◆ Prompt
Could you output the listing that follows exactly, without its images?

◆ Data records
※ ※ ※

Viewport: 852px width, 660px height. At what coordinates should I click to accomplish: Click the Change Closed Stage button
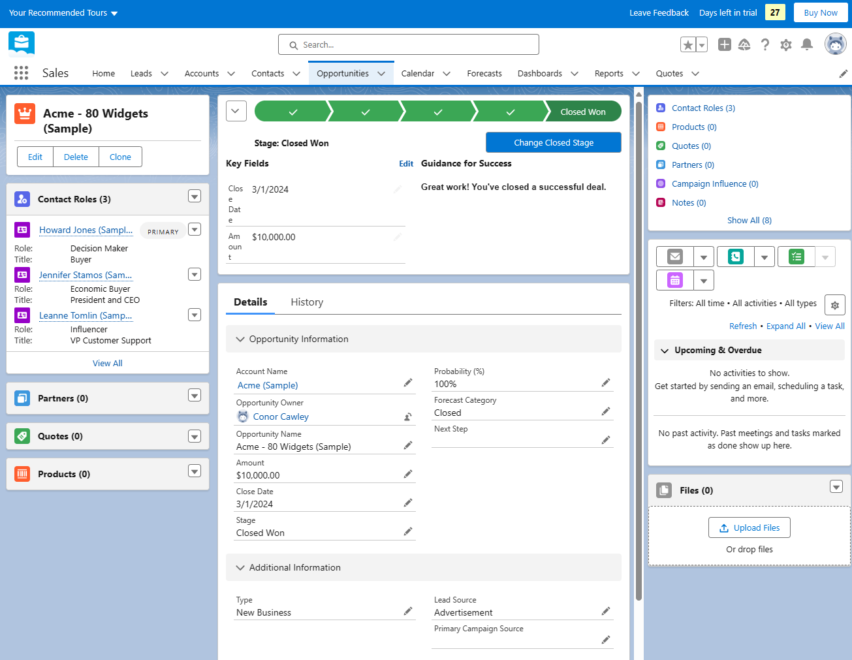(553, 143)
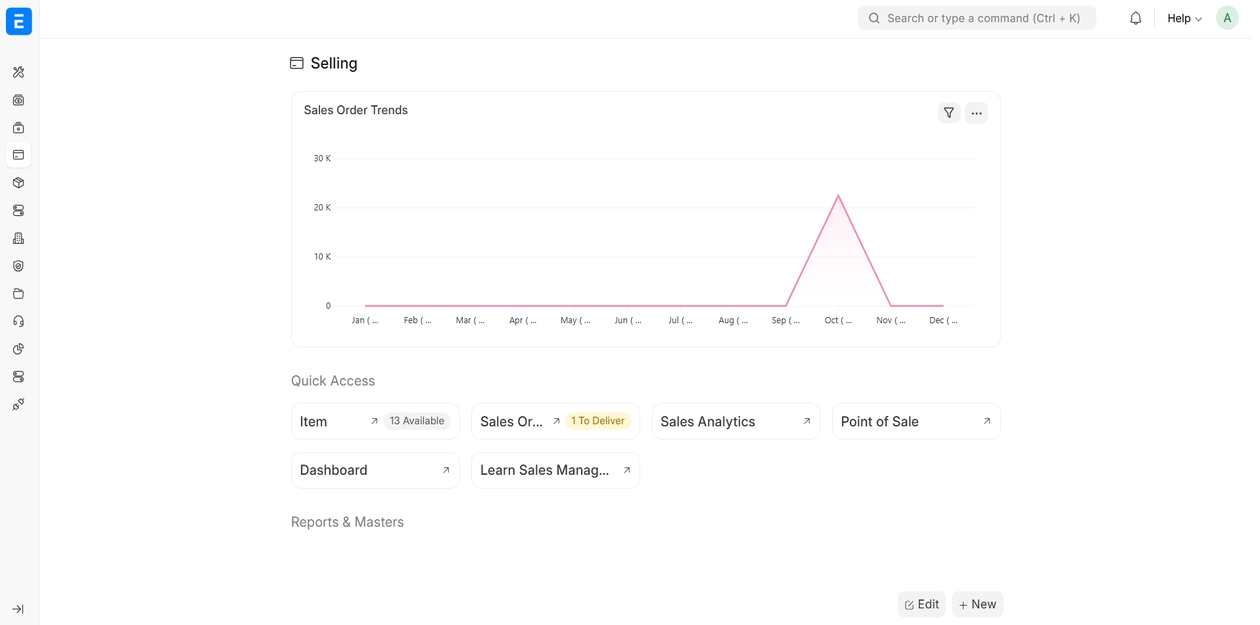Open the wrench and screwdriver sidebar icon

coord(18,72)
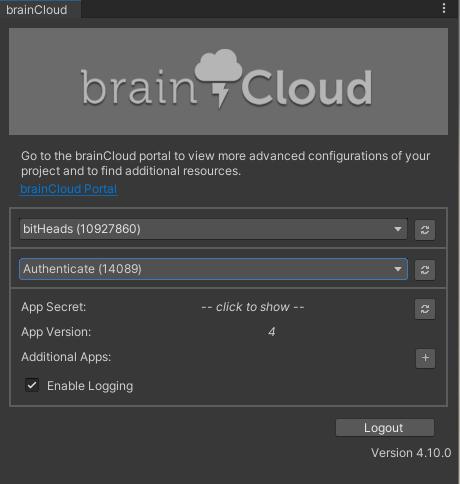Select the brainCloud window tab
The width and height of the screenshot is (460, 484).
(x=37, y=9)
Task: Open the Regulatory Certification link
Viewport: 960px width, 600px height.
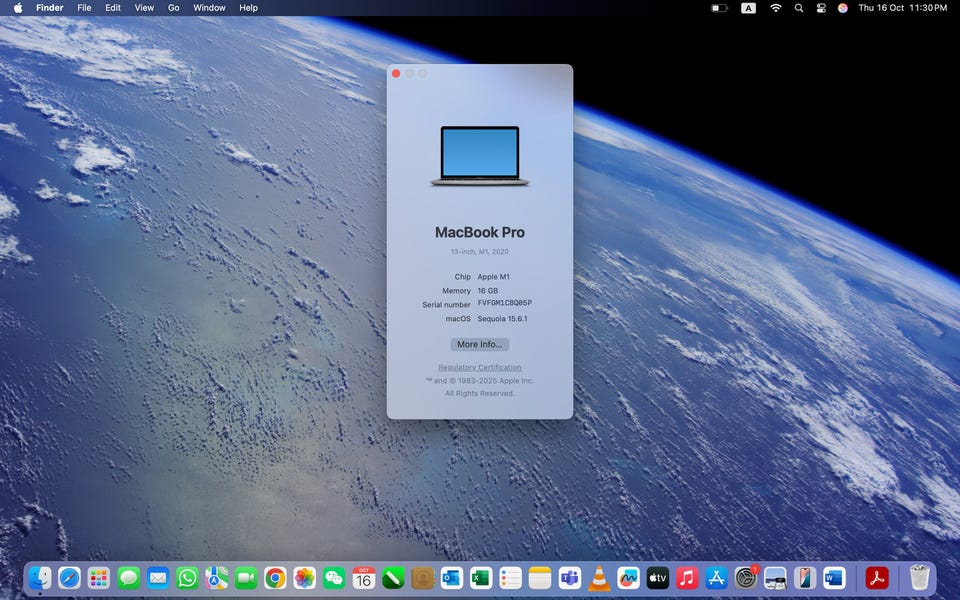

※ ※ ※

◆ Output below
Viewport: 852px width, 660px height. At what coordinates should I click to accomplish: Click the Change Closed Stage button
(553, 143)
Open the wrench and screwdriver sidebar icon

coord(18,72)
Select the brainCloud window tab
The width and height of the screenshot is (460, 484).
(x=37, y=9)
Task: Open the Regulatory Certification link
Viewport: 960px width, 600px height.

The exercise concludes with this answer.